La riforma Cartabia ha interrotto quella linea perversa, ha salvato un po’ capra e cavoli introducendo i limiti dei processi che contengono elementi di mafia, terrorismo e delitti sessuali, cosa che non da tutte le garanzie ai cittadini dal momento che qualsiasi magistrato che avrebbe  interesse a protrarre un processo per molti anni, non deve far altro che includere uno di questi reati seppure in forma ipotetica tra le accuse rivolte salvo poi essere smentito dalla sentenza. L’abbiamo visto recentemente col processo alla mafia romana, trattato come un caso di mafia si sia  ridotto a un caso di banale criminalità urbana e dunque con l’abuso di tutte le norme, i  riferimenti giudiziari che fanno capo ai processi di mafia. Ma siamo già un pezzo avanti è questo l’importante. Abbiamo avuto la fortuna o il piacere di vedere il ministro Bonafede  parlare contro sé stesso contro la propria cosiddetta riforma e votare contro ciò che lui stesso aveva fatto. Bella soddisfazione.

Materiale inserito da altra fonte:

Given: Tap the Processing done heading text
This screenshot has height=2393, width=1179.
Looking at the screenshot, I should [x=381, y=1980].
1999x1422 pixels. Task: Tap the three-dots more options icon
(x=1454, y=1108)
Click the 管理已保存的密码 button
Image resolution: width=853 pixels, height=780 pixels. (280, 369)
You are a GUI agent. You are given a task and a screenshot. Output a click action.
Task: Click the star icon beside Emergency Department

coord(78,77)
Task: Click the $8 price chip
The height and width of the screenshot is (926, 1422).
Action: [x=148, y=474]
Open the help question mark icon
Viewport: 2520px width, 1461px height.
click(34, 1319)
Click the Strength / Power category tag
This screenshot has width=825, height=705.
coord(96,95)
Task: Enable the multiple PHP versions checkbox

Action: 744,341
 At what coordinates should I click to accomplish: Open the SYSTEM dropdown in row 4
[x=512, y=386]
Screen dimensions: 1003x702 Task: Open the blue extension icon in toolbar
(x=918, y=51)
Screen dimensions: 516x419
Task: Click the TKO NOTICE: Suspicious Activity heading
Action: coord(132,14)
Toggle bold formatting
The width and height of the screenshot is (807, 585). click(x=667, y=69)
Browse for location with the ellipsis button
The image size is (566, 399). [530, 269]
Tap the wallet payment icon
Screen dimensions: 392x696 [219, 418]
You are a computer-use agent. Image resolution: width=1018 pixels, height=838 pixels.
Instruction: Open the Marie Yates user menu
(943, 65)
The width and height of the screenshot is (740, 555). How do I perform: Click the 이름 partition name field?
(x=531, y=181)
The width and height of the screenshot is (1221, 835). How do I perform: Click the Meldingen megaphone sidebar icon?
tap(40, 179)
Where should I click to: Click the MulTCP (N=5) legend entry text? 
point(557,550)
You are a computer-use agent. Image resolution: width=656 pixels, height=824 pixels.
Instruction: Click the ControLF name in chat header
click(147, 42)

I Cinque Stelle sono divisi in micro-stelline sparse, anche se adesso Giuseppe Conte ha i titoli formali per guidare il movimento. La questione della giustizia è appena nata dal punto di vista della sua riforma perché bisogna ora attendere la questione dei referendum, se si faranno, quando e con quali risultati. Oppure se il Parlamento avrà la forza,  il coraggio di riprendere in mano tutta la materia e legiferare prima del referendum in maniera più organica e completa.

Potrebbe accadere ma nel dubitiamo: tutto è assolutamente dubbio, salvo il fatto che la presenza di Draghi costituisce ancora una volta una garanzia e proprio queste ultime vicende giudiziarie lo dimostrano dal momento che l’enorme macchinario farraginoso ha cominciato a muoversi e sia pur cigolando la macchina ha ripreso seppur lentamente a funzionare.